Иржина возвращалась домой в полупустом трамвае и дрожала от холода. Но внутренний жар сжигал ее. А какая сумятица в голове! Который час? О господи, уже девять! На урок музыки не сошлешься, отец легко может проверить. Надо быстро что-то придумать. Можно бы заехать на Жижков, к Франте Бриху, ему можно все рассказать. Что-то он скажет? Посмеется надо мной? Нет! Но поездка на Жижков отнимет время, и неизвестно, будет ли Брих дома. Иржина любила своего двоюродного брата, он был добрым и чутким, никогда не высмеивал ее. Кстати, и с Индрой она познакомилась у него, хотя эти двое теперь не встречаются и Индра язвит по адресу Бриха. Почему они не поладили?.. На кого же сослаться? Придется на подружку Зорку из общежития. Отец ее не любит, говорит, что она мужеподобна и неучтива. Тем лучше, по крайней мере, не станет звонить ей и проверять!

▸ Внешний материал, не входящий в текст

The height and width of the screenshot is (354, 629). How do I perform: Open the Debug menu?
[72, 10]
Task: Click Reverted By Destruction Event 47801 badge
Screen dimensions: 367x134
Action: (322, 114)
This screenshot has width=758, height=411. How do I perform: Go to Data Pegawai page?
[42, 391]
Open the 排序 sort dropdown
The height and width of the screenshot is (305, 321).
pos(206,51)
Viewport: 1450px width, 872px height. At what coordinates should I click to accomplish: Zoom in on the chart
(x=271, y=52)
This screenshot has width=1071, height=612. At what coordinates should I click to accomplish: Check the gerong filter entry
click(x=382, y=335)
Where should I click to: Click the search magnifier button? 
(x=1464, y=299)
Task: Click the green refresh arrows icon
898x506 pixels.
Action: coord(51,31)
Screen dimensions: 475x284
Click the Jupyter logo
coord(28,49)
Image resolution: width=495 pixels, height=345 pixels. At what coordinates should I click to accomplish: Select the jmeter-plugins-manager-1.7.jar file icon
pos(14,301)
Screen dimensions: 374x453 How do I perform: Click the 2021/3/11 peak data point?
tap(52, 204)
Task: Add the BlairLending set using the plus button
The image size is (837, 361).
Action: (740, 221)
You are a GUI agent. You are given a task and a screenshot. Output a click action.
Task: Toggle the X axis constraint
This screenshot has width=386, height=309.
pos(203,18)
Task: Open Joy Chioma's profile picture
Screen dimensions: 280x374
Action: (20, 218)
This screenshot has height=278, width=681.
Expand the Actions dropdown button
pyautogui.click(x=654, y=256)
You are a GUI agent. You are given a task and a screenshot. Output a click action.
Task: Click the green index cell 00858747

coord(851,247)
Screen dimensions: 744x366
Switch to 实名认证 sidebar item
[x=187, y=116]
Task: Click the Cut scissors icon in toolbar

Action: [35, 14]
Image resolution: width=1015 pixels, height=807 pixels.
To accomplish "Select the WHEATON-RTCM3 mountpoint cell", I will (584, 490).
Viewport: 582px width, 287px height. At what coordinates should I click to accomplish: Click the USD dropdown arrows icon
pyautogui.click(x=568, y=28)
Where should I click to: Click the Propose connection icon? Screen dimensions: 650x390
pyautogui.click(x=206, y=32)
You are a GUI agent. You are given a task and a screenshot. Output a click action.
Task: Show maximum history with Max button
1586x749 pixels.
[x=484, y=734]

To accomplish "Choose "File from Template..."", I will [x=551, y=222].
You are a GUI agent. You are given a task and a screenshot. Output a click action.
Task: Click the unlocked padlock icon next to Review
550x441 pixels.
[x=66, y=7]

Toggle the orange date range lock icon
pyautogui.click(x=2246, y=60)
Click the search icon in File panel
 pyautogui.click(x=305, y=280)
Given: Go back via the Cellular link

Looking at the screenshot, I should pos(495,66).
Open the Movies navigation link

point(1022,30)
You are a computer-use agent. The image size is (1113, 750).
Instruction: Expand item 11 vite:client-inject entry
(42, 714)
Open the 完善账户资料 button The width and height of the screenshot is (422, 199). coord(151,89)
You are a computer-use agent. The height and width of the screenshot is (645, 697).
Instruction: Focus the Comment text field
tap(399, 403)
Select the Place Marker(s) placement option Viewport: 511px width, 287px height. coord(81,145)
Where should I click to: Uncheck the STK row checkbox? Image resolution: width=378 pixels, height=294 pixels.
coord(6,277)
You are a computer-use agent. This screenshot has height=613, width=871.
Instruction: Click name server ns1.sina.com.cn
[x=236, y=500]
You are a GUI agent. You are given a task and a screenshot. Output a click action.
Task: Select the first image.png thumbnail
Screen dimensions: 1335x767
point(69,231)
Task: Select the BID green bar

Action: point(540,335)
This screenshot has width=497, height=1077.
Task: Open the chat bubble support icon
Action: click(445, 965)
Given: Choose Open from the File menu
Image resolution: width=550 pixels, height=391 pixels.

Иржина из автомата позвонила Зорке и вскоре уже торопливо шла по аллее мимо голых акаций, освещенных светом уличных фонарей. Поднимаясь по улице на Виноградах и подходя к ненавистному дому, который она должна со временем унаследовать от бабки, Иржина вдруг почувствовала страх. Вот беда! Сердце трепетало, как пойманная птичка, и, казалось, готово было выскочить. На ногах словно повисли гири. Я должна сказать отцу! Иржина представила себе этот разговор. Подняв голову, она станет перед отцом, лицо у нее будет решительное, и она объявит смело и громко: «Папа, я сегодня вступила в коммунистическую партию! Понял? Нет, не пытайся меня отговаривать, я уже совершеннолетняя… почти, и решила это твердо, по зрелом размышлении!» Вот как она ему скажет. Или нет… может быть, иначе? Смелее, товарищ Мизинова! «А что будет потом? Может, он даст мне пощечину, может быть… Нет, он будет насмехаться! Ну и пусть, мне-то что! Я должна все выдержать! Для партии! Для Индры, если он даже не хочет этого», – упорно твердила Иржина, но, пока она отпирала ключом дверь, твердая решимость слетела с нее, как шелуха. На лестнице было прохладно, сквозь круглый глазок швейцарской на Иржину уставился пристальный взгляд, заставивший ее вздрогнуть. Недремлющее око привратницы Гассмановой! Пусть, пусть следит, противная баба! Стиснув зубы, Иржина устремилась вверх по темной лестнице.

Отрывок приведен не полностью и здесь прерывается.